TASK BRIEF:
Begin your transcription at the line containing "The image size is (1063, 543)." and continue it, word for word, to the final line below. Include only those lines and skip the pictures.

Source records:
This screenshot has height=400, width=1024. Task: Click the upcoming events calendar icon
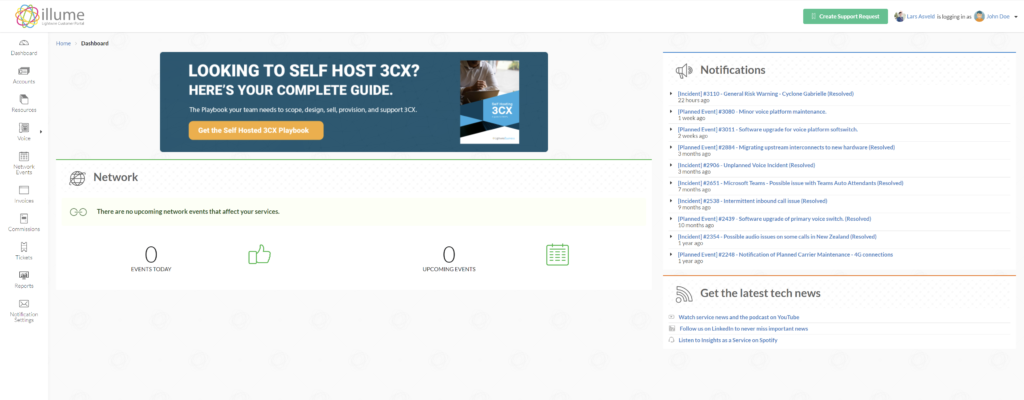[557, 255]
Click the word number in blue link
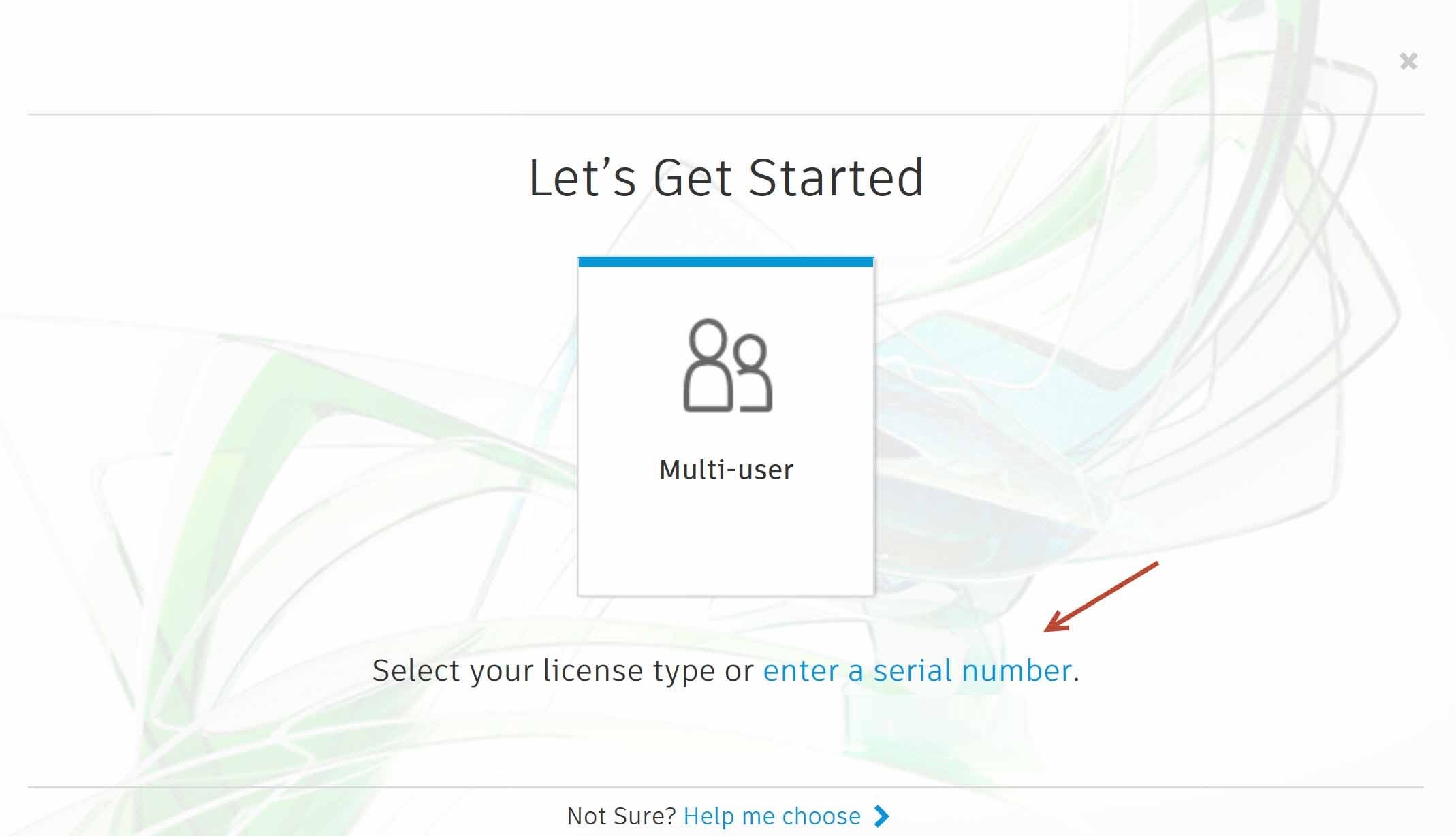The image size is (1456, 836). point(1017,671)
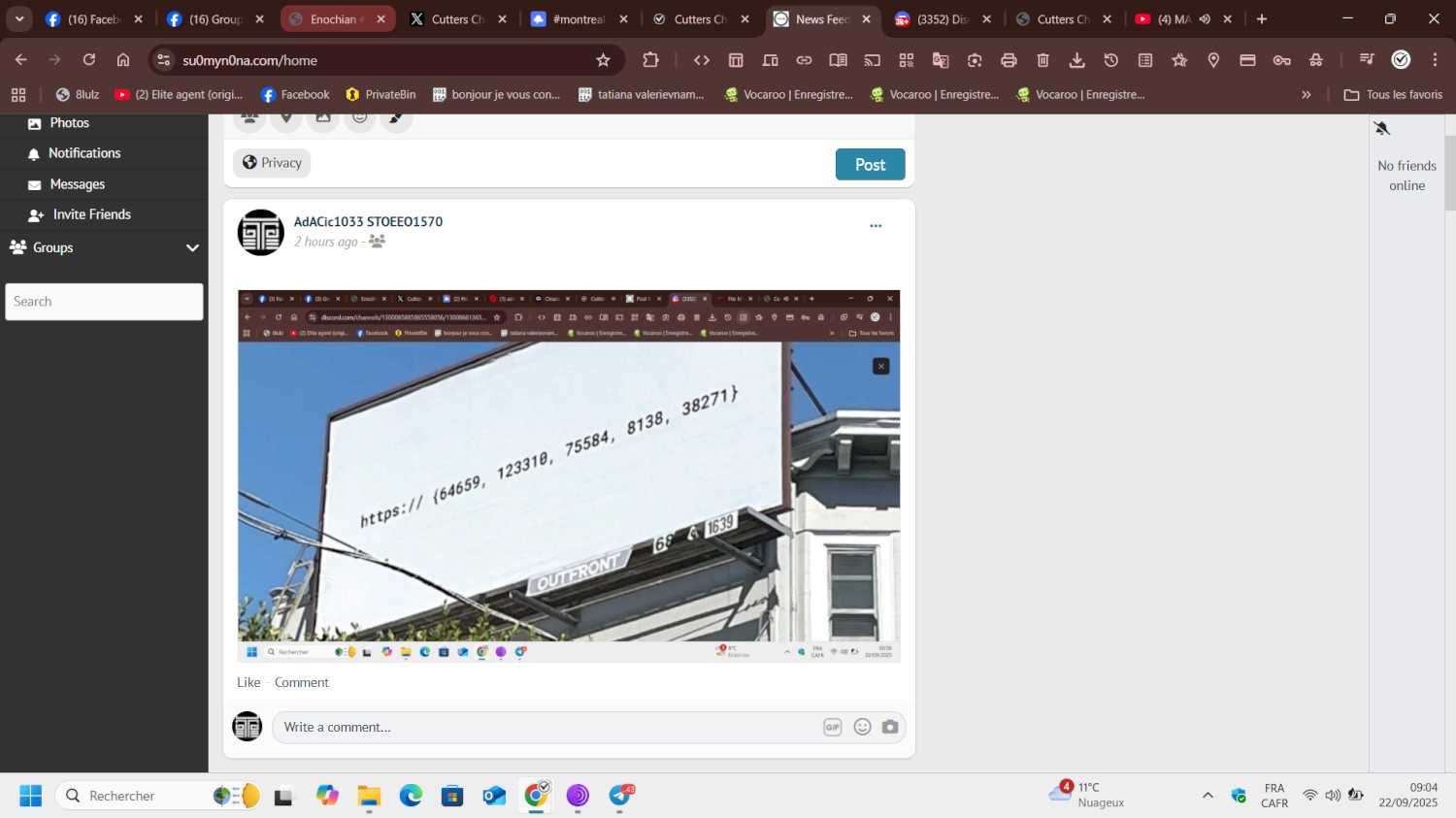Click camera icon to attach photo to comment
This screenshot has height=818, width=1456.
pos(890,727)
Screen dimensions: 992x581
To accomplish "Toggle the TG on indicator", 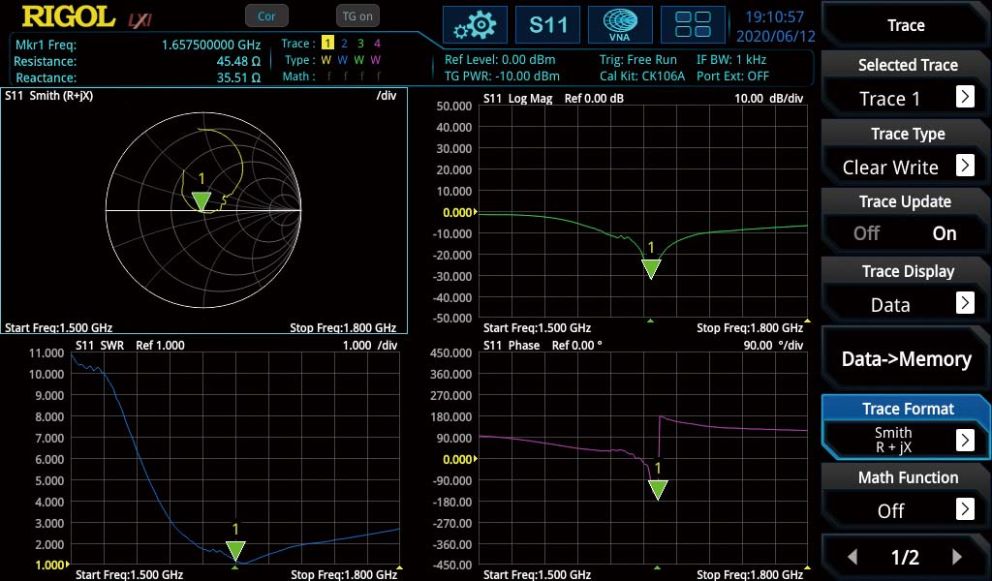I will click(357, 16).
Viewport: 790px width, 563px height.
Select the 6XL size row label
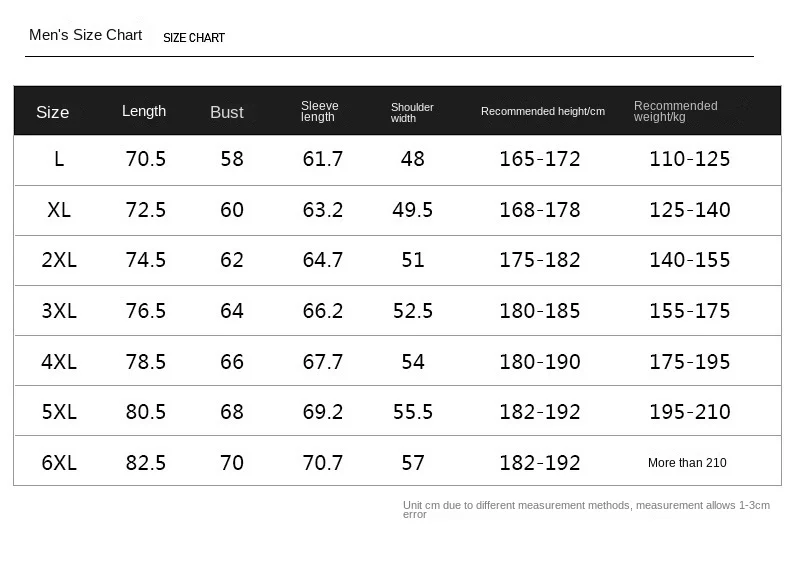click(59, 463)
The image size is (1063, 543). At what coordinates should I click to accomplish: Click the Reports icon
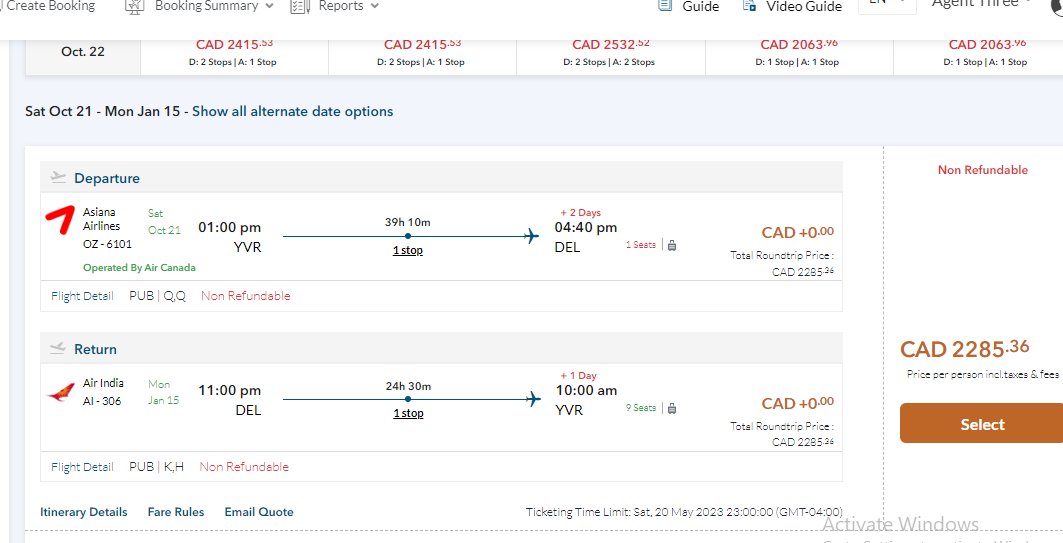pyautogui.click(x=299, y=6)
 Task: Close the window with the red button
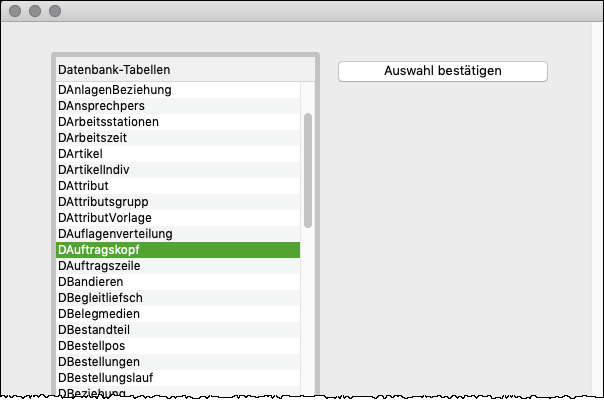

RESULT FOR THIS EXERCISE:
The image size is (1063, 543). At what coordinates should I click to accomplish: Click the Reports icon
pyautogui.click(x=299, y=6)
 Task: Close the window with the red button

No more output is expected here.